» EXCERPT
>>>>>

Location
- 3600 Arrowhead Dr Las Cruces, New Mexico 88011 United States 32°16′26″N 106°44′22″W﻿ / ﻿32.2740°N 106.7395°W

Information
- Type: Public high school
- Motto: "The road to success is not a path you find but a trail you blaze."
- Established: July 2010
- School district: Las Cruces Public Schools
- Superintendent: Ignacio Ruiz
- Principal: Dr. Keely Scruggs
- Teaching staff: 20.04 (FTE)
- Grades: 9–12
- Enrollment: 311 (2018-19)
- Student to teacher ratio: 16.92
- Colors: Maroon, Gold and Black
- Mascot: Trailblazers
- Website: arrowhead.lcps.net

= Arrowhead Park Early College High School and Medical Academy =

Arrowhead Park Early College High School and Medical Academy is a high school in Las Cruces, New Mexico, United States. It is the newest high school inside Doña Ana County. The school specializes in graduating its students with at least a two-year college degree. The school opened in July 2010 and has 311 students as of most current data. There is a 26.92 student/teacher ratio. It is a part of Las Cruces Public Schools.

<<<<<

» GIVEN ENTRIES
>>>>>

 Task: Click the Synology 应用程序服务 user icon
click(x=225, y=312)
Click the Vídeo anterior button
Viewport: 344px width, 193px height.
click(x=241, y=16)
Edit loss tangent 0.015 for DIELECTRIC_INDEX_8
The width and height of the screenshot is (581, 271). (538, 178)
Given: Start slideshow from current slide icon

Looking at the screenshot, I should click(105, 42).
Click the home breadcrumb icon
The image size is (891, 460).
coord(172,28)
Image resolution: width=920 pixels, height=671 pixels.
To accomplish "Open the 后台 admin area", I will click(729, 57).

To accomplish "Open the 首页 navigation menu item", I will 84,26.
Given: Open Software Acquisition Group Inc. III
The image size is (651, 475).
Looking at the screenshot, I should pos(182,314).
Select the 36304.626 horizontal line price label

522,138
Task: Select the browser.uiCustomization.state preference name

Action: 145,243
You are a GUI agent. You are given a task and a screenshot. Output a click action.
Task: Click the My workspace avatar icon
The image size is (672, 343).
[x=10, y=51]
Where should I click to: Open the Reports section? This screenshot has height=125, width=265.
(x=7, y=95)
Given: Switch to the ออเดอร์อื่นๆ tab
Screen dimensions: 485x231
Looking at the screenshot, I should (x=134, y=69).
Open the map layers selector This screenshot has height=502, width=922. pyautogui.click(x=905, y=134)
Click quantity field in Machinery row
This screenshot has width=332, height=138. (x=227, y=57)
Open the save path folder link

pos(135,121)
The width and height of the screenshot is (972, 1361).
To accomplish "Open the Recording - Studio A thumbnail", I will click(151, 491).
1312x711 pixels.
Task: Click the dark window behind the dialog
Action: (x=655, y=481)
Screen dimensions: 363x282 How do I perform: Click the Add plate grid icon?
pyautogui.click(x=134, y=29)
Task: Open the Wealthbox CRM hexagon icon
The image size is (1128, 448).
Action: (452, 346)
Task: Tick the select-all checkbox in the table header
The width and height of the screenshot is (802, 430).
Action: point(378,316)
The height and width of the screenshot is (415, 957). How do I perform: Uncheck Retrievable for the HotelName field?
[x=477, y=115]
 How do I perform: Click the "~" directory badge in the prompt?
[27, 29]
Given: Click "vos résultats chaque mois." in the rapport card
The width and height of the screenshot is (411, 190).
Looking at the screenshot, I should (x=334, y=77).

<<<<<

» TASKS AND EXERCISES
- A) Return the passage of the Arrowhead Park school article from "Information" to "Enrollment: 311 (2018-19)" word for word.
- B) Extend the article on Arrowhead Park Early College High School past its final sentence.

» RESULTS BY TASK
- A)
Information
- Type: Public high school
- Motto: "The road to success is not a path you find but a trail you blaze."
- Established: July 2010
- School district: Las Cruces Public Schools
- Superintendent: Ignacio Ruiz
- Principal: Dr. Keely Scruggs
- Teaching staff: 20.04 (FTE)
- Grades: 9–12
- Enrollment: 311 (2018-19)

- B)
== Entrance ==
In order to be accepted into either the STEM school or Medical Academy the students must go through an application process in the winter of their eighth grade year.
Roughly 140 students are enrolled each year from this application process.

== Purpose ==
The school was formed by Las Cruces Public Schools due to overcrowding at the four high schools in the city of Las Cruces, as well as offering an alternative for students.